■ **TASK OBJECTIVE**
Copy out the entries below with no changes, from the line containing "Task: Switch to the 1m range" through the line containing "tap(110, 376)", including both of those lines.
━━━━━ SUPPLIED RECORDS ━━━━━
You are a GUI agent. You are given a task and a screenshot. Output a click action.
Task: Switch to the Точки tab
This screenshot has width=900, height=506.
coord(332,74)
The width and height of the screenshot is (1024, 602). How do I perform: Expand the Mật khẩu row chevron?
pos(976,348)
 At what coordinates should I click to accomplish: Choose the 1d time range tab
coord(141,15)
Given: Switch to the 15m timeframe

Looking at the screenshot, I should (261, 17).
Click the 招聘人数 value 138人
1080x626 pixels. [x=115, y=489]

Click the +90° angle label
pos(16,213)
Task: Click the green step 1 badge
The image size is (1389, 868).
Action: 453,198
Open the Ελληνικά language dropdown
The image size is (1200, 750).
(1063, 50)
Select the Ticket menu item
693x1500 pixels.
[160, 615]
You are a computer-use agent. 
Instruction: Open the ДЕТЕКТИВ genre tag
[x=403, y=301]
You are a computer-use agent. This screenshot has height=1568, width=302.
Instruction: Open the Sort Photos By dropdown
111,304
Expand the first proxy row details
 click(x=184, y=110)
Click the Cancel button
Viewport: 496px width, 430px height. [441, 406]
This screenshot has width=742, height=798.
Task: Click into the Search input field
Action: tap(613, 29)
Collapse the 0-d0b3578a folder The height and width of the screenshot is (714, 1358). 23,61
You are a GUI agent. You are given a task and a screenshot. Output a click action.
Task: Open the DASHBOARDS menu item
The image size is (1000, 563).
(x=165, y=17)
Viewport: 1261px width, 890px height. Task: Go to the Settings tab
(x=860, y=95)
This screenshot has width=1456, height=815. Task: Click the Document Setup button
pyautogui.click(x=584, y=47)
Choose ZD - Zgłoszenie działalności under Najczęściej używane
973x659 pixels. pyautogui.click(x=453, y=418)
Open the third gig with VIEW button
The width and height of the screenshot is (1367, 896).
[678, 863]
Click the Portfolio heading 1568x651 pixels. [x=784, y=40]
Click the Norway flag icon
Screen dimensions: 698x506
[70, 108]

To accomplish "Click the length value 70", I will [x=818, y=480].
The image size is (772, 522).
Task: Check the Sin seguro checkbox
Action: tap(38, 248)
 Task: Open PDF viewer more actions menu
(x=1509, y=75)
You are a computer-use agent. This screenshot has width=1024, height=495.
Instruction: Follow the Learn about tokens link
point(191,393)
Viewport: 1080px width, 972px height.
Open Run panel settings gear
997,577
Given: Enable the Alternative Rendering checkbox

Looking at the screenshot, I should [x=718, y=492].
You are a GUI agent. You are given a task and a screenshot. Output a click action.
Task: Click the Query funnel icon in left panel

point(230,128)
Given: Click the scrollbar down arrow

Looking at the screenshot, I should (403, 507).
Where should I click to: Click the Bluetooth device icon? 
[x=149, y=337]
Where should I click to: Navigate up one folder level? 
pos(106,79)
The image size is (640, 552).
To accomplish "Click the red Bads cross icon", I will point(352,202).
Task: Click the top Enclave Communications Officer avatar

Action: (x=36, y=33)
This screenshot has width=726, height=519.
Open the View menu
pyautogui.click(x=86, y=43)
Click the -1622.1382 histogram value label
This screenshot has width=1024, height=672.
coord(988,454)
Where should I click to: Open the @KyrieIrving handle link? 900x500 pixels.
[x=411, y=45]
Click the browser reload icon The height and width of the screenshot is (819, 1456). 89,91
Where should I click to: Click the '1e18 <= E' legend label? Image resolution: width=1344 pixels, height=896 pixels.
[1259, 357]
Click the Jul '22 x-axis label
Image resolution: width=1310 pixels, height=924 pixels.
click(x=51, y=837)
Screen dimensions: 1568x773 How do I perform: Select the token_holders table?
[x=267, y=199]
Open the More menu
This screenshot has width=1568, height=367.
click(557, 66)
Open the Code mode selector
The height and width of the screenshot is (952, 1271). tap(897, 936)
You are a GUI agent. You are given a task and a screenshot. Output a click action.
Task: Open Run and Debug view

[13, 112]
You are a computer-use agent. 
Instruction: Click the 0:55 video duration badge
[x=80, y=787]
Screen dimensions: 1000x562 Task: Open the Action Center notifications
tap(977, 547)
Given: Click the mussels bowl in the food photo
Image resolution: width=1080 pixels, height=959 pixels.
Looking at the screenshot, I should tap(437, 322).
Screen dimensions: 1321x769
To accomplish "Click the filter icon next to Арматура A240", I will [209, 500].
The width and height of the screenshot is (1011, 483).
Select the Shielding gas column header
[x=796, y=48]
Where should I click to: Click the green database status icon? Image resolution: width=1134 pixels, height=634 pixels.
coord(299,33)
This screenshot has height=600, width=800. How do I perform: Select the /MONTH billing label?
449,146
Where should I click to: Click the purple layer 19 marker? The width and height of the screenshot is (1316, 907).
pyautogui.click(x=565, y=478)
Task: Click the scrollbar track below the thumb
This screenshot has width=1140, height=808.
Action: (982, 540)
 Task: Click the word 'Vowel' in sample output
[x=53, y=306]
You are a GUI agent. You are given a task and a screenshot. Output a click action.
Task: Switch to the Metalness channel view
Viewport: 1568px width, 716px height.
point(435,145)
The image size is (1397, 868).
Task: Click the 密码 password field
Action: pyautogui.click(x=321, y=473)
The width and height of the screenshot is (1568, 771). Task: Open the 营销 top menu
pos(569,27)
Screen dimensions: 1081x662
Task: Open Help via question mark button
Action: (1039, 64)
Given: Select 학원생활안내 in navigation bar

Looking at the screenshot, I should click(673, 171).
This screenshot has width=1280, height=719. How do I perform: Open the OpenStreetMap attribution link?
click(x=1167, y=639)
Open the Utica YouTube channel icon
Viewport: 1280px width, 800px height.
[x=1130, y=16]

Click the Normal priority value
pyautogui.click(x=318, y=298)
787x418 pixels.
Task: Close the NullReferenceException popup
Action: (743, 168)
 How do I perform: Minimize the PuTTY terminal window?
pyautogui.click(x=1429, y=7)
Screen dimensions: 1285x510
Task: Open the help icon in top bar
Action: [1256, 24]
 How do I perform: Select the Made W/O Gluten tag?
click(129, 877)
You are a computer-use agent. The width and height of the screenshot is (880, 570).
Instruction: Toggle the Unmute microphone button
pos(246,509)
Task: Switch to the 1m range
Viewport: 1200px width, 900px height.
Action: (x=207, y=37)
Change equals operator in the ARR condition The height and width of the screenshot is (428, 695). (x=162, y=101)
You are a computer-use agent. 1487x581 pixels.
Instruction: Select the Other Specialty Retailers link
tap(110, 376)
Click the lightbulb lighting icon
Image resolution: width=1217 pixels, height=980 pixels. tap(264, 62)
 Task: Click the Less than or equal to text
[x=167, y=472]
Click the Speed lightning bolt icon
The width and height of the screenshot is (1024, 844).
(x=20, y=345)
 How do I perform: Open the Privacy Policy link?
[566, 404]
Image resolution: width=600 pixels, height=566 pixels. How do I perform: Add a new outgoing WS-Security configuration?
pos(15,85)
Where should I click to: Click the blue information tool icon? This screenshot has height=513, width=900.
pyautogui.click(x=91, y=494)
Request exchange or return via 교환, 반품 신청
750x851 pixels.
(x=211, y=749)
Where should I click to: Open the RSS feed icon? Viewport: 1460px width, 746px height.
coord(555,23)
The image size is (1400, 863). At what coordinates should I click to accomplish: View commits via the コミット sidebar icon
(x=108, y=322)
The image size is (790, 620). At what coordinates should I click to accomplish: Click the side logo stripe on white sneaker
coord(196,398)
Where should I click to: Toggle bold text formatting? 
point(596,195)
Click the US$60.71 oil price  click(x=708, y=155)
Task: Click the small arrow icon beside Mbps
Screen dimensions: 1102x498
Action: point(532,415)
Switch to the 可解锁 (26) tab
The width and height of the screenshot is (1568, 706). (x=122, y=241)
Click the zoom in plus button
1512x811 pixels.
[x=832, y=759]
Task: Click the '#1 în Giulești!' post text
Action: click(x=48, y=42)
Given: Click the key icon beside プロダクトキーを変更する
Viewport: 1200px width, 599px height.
━━━━━
■ **OUTPUT FOR THIS TASK**
Task: Switch to the 1m range
Viewport: 1200px width, 900px height.
Action: (x=207, y=37)
Change equals operator in the ARR condition The height and width of the screenshot is (428, 695). (x=162, y=101)
You are a computer-use agent. 1487x581 pixels.
Instruction: Select the Other Specialty Retailers link
tap(110, 376)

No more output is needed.